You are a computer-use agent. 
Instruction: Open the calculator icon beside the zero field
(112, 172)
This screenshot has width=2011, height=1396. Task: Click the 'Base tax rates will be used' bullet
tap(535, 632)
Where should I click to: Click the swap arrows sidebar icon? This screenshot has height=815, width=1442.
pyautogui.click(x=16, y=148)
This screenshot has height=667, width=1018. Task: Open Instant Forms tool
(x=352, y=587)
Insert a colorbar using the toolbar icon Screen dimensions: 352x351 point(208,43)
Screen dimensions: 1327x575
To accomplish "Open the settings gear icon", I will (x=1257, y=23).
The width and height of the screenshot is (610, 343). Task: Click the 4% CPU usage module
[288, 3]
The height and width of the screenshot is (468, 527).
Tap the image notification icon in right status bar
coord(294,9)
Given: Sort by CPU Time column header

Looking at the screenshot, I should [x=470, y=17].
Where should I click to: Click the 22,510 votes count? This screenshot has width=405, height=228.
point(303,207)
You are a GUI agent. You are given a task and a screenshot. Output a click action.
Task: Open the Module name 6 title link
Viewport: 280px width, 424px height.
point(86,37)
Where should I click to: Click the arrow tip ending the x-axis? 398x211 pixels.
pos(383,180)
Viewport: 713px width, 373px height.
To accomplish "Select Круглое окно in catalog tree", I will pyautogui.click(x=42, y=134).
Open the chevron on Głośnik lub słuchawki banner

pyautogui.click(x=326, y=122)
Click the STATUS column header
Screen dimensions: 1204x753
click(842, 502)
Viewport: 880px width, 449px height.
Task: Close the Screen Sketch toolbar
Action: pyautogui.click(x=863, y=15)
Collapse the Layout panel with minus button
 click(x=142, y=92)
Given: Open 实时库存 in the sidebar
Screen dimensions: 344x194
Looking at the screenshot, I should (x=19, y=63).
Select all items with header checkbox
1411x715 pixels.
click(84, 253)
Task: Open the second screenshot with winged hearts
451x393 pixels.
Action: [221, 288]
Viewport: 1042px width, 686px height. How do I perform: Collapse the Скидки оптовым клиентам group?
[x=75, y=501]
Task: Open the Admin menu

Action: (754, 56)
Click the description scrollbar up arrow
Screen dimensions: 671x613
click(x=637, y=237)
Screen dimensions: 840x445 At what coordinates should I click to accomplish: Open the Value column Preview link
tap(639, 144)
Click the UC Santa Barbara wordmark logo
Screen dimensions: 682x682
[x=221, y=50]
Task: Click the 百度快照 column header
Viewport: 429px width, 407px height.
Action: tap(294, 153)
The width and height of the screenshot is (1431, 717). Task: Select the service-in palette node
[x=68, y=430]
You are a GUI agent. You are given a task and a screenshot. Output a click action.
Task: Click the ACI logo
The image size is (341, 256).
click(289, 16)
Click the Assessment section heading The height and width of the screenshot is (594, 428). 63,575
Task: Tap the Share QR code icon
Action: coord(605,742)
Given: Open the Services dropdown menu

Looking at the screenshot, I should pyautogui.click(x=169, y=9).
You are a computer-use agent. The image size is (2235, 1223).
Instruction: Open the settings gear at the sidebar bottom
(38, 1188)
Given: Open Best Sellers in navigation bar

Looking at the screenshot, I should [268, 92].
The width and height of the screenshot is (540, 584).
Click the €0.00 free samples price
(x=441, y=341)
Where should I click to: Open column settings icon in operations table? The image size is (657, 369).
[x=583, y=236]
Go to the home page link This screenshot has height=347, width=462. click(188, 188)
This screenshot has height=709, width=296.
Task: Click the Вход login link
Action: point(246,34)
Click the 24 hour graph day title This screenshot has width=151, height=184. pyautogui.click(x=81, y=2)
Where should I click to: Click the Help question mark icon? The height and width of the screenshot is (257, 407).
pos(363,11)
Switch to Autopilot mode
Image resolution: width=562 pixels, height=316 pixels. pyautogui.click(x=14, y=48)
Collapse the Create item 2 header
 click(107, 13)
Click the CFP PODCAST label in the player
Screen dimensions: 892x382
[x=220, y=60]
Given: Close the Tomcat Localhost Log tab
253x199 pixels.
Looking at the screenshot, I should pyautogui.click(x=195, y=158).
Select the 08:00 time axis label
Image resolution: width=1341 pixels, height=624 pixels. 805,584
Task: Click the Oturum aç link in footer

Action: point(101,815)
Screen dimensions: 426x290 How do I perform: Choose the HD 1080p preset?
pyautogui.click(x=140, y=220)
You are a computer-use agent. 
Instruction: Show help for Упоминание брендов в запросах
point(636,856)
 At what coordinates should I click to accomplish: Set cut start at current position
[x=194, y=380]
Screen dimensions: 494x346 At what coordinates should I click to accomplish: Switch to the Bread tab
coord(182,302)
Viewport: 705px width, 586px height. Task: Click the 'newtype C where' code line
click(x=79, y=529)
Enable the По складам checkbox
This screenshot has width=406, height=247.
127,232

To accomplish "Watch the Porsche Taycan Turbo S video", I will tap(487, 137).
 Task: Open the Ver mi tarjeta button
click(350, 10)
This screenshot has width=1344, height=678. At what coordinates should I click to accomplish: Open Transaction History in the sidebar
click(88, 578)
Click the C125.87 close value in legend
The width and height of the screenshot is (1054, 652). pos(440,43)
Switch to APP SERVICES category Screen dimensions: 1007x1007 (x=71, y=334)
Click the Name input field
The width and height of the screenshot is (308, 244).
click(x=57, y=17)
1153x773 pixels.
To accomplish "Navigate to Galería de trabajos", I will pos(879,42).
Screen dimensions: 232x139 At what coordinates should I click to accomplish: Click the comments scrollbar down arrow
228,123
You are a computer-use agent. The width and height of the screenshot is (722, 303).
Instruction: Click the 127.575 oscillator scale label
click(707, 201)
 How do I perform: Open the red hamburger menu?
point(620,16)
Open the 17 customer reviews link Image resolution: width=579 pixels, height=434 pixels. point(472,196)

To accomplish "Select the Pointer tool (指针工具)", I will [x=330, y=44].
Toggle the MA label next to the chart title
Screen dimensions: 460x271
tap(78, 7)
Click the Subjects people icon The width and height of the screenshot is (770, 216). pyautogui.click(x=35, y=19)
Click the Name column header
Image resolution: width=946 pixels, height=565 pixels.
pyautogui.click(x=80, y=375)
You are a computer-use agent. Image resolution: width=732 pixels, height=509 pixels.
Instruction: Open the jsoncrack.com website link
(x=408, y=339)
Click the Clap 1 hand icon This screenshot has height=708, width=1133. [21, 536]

- - - - -

**WORK ORDER**
In the listing above, find each line where "title" occurs and copy it.

**COMPLETED EXERCISE**
Task: Open the Module name 6 title link
Click the 24 hour graph day title This screenshot has width=151, height=184. pyautogui.click(x=81, y=2)
Toggle the MA label next to the chart title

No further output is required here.